ESPAÑA. El diario "El Mundo" publicó recientemente una nota que desataca la llegada de nuevas inversiones inmobiliarias a México, luego de 10 años del "efecto tequila".
El Gobierno ha modificado normativas para que ahora puedan actuar los "REITS" , por lo que el desembarco de estos inversores institucionales en el mercado se prevé inminente y masivo.
Años de redención para el mercado inmobiliario mexicano. Transcurrida una década desde la llamada 'crisis del tequila' que desarmó las estructuras del sistema financiero nacional (y con ellas, al conjunto de la economía, incluido el negocio inmobiliario), el nombre del país americano vuelve a aparecer en las agendas del capital inmobiliario internacional.
Lo saben bien en Estados Unidos. El diario económico estadounidense 'Financial Times' cita a cuatro inversores institucionales de su país que han cruzado la frontera para hacer negocios en el terreno del 'real estate': Equity International Properties, LaSalle Investment Management, O'Connor Investments y la mutua California Public Employees' Retirement System'.'
Ese censo se puede incrementar gracias a las modificaciones que ha instaurado el Ministerio de Economía mexicano y que permitirán actuar en su país a los 'Reits' estadounidenses ('Real Estate Investments Trusts', un modelo de fondos de inversión que se aprovechan de sus condiciones fiscales para seguir una estrategia inversora muy agresiva). El desembarco de estos inversores institucionales en el mercado inmobiliario mexicano se prevé inminente y masivo.

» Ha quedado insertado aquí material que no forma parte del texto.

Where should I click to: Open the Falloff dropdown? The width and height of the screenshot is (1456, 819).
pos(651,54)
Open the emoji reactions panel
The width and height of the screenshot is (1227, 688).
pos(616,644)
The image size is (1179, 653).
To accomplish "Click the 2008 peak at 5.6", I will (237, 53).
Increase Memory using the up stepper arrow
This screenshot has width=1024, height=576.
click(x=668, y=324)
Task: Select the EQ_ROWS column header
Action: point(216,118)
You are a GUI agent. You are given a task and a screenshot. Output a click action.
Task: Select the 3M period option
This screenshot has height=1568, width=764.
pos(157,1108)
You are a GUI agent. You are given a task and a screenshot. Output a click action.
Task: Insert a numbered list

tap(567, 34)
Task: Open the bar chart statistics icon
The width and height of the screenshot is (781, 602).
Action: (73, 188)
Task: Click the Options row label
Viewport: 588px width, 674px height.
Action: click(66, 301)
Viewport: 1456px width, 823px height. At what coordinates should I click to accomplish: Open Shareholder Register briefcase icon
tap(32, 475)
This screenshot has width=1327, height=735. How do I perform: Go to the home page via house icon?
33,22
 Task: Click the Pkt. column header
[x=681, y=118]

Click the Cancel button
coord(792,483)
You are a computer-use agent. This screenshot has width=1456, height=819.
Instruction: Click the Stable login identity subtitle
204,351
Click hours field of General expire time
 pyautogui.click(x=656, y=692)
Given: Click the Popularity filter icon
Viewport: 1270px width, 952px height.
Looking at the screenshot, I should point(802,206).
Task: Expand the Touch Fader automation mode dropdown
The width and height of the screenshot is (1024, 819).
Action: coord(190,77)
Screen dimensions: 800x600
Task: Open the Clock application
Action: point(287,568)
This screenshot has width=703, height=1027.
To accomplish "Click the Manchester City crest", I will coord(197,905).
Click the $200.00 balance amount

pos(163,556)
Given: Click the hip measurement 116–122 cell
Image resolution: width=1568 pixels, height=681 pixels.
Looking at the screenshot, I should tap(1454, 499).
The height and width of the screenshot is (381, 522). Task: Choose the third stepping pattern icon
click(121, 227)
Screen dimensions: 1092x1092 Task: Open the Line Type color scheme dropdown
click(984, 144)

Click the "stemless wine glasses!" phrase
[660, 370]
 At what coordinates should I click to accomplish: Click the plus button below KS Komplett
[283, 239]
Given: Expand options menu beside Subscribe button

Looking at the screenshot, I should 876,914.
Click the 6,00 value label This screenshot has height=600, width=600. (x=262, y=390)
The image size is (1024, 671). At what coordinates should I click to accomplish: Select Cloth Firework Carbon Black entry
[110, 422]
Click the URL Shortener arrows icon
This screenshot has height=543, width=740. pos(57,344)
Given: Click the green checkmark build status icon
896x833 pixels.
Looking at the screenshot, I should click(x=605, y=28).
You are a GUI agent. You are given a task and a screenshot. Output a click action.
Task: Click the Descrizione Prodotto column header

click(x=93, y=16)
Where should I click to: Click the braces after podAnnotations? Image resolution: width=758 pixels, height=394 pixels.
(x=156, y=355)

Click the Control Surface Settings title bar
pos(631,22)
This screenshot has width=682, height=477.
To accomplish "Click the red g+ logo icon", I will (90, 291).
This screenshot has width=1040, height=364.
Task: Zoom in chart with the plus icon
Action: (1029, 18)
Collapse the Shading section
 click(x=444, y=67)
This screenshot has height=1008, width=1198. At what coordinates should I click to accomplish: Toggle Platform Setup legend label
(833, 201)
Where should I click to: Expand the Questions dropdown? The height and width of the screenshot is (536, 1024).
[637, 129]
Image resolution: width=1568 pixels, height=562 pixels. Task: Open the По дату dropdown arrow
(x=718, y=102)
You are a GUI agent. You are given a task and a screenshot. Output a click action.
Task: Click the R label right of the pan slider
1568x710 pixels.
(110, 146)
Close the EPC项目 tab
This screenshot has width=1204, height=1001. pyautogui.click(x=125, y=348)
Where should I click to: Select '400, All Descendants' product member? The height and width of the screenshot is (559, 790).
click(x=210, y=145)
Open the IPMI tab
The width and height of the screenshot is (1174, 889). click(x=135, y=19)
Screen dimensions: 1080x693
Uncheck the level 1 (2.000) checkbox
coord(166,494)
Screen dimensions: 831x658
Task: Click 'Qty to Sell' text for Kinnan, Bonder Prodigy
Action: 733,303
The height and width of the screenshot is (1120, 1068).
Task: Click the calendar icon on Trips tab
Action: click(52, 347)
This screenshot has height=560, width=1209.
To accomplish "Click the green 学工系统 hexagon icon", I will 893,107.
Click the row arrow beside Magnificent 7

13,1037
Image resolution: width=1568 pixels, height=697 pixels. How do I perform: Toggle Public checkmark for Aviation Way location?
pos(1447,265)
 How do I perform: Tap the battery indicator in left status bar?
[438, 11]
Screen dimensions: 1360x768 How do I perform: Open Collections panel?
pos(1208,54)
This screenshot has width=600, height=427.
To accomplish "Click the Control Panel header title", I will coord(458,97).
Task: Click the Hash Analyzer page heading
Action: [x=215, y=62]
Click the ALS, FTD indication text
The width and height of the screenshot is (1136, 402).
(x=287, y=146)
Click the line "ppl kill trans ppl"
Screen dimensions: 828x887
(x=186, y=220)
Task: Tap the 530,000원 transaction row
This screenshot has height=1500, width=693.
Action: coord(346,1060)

INTERES POR EL RESIDENCIAL
Una de las empresas locales que ya se han beneficiado de este segundo 'descubrimiento' de México es Grupo Acción, la misma sociedad que actuará como el primer socio local de Grupo Lar en sus negocios americanos (juntos promoverán 350 viviendas en México D.F.). La compañía, de hecho, vendió este año un paquete de 52 inmuebles industriales a LaSalle Investment Management (el fondo de inversión de Jones Lang LaSalle) por el que ingresó 300 millones de dólares (243 millones de euros).
La estrategia de la compañía, según explica en 'Financial Times' su consejero delegado, Luis Gutiérrez, es la de aprovechar esos ingresos para redirigir su actividad hacia el negocio de la vivienda para clases medias, un sector que ha permanecido infradimensionado desde la crisis de 1994. Los analistas también apuntan a la alta necesidad de viviendas sociales que tiene el país, aunque éste parece un negocio menos apetecible para los inversores extranjeros.
Más atractivo parece el sector de las viviendas vacacionales, que pretende atraer a los demandantes estadounidenses gracias a sus precios competitivos. Es en ese negocio, precisamente, donde Anida prevé su implantación en México.